_RECORDS FOR THIS EXERCISE_
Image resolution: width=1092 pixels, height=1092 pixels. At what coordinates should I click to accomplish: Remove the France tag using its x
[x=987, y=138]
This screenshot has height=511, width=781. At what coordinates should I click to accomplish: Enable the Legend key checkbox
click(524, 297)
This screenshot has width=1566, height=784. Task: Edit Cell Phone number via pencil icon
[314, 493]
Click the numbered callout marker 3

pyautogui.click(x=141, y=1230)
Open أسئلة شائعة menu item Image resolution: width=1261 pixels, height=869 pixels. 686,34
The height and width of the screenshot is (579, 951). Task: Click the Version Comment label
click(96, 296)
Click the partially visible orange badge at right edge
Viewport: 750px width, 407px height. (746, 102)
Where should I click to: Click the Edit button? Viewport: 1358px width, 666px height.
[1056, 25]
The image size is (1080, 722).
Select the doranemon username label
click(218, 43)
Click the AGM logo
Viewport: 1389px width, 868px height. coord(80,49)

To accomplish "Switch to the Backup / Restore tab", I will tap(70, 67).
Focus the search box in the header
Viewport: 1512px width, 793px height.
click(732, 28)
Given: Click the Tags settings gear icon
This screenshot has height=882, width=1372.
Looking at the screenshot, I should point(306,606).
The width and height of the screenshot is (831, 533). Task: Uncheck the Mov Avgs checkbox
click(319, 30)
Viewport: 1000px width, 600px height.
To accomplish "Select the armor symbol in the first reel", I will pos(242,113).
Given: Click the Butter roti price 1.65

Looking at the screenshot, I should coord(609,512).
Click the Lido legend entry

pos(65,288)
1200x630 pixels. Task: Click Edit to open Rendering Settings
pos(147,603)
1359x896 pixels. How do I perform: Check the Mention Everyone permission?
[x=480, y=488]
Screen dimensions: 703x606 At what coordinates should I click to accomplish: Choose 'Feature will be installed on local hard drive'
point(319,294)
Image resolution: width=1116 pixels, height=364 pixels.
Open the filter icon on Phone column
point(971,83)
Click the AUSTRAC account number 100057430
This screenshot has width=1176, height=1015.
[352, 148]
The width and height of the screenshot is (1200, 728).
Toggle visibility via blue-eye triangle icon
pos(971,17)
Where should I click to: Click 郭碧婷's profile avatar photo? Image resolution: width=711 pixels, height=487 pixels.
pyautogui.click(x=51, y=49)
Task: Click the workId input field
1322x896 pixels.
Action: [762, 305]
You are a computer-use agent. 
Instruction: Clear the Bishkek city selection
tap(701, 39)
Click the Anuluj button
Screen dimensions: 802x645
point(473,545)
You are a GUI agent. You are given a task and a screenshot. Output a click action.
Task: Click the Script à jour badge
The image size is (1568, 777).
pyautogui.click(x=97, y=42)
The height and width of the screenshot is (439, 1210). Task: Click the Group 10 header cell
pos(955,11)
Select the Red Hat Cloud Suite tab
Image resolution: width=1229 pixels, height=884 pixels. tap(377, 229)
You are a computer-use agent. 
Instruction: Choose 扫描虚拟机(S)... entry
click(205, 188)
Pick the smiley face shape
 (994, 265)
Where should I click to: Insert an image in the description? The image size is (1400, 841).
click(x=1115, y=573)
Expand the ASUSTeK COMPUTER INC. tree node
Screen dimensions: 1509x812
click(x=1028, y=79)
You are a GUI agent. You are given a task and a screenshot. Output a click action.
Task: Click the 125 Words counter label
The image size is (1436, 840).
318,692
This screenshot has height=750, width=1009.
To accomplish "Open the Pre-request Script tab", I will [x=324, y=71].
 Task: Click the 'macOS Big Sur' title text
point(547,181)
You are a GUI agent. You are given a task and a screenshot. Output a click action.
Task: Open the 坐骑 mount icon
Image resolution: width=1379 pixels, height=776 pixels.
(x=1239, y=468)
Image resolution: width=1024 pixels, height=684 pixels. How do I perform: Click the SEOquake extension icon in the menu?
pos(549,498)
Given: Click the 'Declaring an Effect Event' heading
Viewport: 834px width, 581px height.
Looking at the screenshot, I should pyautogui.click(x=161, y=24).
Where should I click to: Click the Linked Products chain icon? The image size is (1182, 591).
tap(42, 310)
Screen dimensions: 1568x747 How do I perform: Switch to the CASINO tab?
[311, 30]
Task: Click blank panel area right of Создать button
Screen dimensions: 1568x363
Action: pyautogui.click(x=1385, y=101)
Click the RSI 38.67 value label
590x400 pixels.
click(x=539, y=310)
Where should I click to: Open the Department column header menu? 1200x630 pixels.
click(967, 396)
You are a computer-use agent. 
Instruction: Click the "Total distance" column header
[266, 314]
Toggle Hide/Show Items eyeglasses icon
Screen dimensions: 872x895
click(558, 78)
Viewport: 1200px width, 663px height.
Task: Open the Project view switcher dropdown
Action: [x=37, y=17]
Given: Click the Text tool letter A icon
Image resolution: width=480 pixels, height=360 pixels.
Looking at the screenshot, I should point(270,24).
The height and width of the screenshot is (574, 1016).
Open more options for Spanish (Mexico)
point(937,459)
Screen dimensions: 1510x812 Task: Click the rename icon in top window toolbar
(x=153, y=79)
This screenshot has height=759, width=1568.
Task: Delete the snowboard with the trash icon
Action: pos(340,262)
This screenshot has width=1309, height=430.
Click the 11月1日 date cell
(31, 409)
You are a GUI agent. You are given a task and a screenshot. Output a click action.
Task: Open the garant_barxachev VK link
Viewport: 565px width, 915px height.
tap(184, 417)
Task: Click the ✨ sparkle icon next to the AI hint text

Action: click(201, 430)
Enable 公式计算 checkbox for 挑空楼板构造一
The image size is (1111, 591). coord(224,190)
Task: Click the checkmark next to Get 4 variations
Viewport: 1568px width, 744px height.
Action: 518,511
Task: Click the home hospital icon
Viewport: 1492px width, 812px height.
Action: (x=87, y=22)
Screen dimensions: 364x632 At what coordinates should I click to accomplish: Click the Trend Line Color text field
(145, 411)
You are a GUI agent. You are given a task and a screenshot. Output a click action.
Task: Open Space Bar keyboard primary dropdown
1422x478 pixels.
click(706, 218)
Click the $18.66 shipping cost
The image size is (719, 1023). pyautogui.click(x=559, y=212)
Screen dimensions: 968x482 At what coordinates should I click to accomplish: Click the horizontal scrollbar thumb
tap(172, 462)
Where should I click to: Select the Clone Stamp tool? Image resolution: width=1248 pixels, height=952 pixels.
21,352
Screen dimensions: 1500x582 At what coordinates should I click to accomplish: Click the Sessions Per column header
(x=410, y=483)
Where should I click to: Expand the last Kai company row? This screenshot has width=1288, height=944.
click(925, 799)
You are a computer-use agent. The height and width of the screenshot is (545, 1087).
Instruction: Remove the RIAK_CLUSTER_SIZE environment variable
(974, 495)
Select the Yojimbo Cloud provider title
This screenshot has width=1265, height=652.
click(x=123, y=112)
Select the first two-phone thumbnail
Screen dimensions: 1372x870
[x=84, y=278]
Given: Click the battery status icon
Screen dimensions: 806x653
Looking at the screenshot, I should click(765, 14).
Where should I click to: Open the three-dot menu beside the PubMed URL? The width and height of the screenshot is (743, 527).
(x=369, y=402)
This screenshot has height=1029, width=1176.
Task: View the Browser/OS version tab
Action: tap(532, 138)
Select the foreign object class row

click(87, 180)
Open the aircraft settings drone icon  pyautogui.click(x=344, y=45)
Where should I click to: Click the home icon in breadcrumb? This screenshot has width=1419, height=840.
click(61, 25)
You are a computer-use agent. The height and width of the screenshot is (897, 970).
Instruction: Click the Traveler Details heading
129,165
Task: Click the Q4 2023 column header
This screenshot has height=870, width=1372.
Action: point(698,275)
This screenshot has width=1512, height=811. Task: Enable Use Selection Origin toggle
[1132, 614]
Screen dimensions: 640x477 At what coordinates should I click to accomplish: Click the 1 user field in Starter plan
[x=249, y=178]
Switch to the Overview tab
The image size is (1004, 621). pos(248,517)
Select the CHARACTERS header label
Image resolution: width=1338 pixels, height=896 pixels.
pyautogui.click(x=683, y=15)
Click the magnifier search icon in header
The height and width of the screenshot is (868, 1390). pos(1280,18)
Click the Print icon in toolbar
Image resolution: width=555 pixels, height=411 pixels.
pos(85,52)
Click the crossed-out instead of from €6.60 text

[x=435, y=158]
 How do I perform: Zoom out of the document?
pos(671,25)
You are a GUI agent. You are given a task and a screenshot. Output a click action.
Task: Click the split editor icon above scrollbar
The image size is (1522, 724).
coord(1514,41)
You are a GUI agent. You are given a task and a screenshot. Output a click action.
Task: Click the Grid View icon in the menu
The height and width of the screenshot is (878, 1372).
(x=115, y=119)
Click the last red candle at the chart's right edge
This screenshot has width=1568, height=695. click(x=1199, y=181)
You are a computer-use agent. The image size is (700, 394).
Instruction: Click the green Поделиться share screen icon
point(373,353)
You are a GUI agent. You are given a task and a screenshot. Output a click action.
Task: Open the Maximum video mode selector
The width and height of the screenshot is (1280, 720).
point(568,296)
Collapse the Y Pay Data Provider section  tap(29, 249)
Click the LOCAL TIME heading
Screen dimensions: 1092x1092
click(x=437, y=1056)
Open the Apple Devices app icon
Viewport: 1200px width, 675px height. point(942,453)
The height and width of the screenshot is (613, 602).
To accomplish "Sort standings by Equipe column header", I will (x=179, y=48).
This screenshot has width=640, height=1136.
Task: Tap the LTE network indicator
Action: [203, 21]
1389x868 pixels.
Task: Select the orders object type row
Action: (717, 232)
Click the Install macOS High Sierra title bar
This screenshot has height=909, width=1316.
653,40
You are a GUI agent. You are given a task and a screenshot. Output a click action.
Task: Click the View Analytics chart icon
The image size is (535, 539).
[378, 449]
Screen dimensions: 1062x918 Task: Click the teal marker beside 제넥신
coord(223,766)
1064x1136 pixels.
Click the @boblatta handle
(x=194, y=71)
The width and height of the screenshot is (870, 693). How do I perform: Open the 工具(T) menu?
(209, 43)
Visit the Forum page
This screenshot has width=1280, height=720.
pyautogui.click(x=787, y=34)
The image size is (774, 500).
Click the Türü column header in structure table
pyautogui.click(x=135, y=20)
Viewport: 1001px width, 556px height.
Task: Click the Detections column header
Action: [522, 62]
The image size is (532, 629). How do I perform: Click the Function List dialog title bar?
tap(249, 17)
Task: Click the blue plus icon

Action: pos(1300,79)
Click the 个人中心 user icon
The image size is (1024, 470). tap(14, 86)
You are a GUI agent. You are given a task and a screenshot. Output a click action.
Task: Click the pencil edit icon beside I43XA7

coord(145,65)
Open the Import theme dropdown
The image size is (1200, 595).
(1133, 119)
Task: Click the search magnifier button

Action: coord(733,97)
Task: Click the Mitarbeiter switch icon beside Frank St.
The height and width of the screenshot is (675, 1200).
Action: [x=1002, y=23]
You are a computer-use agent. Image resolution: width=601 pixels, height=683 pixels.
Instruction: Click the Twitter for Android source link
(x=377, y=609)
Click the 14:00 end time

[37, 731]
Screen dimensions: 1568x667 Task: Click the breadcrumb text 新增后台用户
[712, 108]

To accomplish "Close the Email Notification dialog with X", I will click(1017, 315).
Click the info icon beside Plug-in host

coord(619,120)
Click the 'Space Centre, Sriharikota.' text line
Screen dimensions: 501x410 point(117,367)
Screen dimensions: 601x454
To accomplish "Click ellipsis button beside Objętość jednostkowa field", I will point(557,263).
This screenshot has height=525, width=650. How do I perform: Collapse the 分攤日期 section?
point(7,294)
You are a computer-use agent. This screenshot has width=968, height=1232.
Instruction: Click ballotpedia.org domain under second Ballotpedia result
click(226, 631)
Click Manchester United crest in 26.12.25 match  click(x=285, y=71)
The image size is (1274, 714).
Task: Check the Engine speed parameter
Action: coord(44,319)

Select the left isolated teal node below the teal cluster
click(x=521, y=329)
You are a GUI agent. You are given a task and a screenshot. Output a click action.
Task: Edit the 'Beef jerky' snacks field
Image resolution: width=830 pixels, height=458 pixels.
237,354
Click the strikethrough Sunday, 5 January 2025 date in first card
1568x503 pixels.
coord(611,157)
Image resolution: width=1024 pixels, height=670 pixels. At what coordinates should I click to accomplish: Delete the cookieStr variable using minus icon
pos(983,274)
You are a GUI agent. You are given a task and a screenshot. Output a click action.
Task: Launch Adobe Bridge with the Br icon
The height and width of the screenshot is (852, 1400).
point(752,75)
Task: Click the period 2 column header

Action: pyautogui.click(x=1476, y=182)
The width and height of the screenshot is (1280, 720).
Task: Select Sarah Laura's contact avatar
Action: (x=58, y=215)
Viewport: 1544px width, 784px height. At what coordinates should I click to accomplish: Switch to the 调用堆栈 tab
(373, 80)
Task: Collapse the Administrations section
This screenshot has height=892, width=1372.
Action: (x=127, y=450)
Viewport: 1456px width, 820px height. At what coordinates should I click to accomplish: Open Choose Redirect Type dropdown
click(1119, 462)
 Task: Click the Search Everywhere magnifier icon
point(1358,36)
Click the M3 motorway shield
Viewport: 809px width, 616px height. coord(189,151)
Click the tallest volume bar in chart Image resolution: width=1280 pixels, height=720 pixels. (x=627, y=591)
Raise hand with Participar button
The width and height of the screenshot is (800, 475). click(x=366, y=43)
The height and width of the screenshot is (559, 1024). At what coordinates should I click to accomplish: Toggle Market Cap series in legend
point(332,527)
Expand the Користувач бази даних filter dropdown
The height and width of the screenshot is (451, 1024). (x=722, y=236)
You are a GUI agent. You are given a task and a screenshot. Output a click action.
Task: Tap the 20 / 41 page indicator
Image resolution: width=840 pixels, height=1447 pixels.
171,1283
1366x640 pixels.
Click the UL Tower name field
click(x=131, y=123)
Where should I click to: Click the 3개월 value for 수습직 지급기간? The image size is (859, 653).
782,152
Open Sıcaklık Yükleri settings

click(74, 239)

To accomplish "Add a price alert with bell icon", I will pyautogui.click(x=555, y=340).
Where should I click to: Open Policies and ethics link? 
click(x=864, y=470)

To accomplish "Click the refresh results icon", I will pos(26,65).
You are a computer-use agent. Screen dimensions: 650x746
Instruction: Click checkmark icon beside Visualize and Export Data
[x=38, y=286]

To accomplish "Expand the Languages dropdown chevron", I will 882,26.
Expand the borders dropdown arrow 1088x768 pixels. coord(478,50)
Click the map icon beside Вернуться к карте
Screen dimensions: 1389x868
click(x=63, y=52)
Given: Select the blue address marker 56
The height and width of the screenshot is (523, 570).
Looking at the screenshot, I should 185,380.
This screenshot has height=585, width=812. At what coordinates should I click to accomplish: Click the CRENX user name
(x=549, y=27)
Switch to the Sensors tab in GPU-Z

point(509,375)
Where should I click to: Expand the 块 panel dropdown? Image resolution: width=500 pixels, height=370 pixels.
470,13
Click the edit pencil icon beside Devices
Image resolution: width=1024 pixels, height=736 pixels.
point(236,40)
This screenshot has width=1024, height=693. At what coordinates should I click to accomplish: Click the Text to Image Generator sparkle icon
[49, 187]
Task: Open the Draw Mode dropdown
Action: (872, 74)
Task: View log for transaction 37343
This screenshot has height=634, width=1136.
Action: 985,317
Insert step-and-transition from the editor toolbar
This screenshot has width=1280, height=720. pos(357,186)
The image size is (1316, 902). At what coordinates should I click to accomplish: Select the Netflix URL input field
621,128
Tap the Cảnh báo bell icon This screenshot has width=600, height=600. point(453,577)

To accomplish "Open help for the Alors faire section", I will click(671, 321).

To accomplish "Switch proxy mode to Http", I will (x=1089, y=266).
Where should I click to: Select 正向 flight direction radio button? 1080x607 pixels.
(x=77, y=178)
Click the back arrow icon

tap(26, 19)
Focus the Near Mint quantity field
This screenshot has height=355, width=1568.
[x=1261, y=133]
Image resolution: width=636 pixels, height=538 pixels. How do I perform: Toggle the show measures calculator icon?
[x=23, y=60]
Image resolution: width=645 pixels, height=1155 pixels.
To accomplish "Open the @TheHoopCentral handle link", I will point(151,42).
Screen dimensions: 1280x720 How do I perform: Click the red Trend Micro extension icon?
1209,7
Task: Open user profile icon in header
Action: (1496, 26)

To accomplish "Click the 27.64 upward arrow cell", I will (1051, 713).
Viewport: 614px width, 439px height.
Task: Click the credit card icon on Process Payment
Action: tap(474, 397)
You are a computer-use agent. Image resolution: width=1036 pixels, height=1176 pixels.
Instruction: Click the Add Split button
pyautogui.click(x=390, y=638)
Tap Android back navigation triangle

_SHORT EXERCISE_
List each line of the items above that contains the string "teal", copying every such line in full.

_EXERCISE RESULT_
Screen dimensions: 1062x918 Task: Click the teal marker beside 제넥신
Select the left isolated teal node below the teal cluster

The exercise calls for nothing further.